*** Data records Section Begins ***
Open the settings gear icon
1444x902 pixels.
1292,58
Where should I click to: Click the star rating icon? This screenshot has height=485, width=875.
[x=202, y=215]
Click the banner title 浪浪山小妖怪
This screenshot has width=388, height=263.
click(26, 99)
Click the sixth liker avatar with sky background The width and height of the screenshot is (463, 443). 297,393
*** Data records Section Ends ***
*** Data records Section Begins ***
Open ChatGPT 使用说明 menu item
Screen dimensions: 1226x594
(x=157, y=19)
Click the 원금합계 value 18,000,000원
*** Data records Section Ends ***
Work to be completed. Copy every line above in which the string "Open" shows up.

Exercise response.
Open the settings gear icon
Open ChatGPT 使用说明 menu item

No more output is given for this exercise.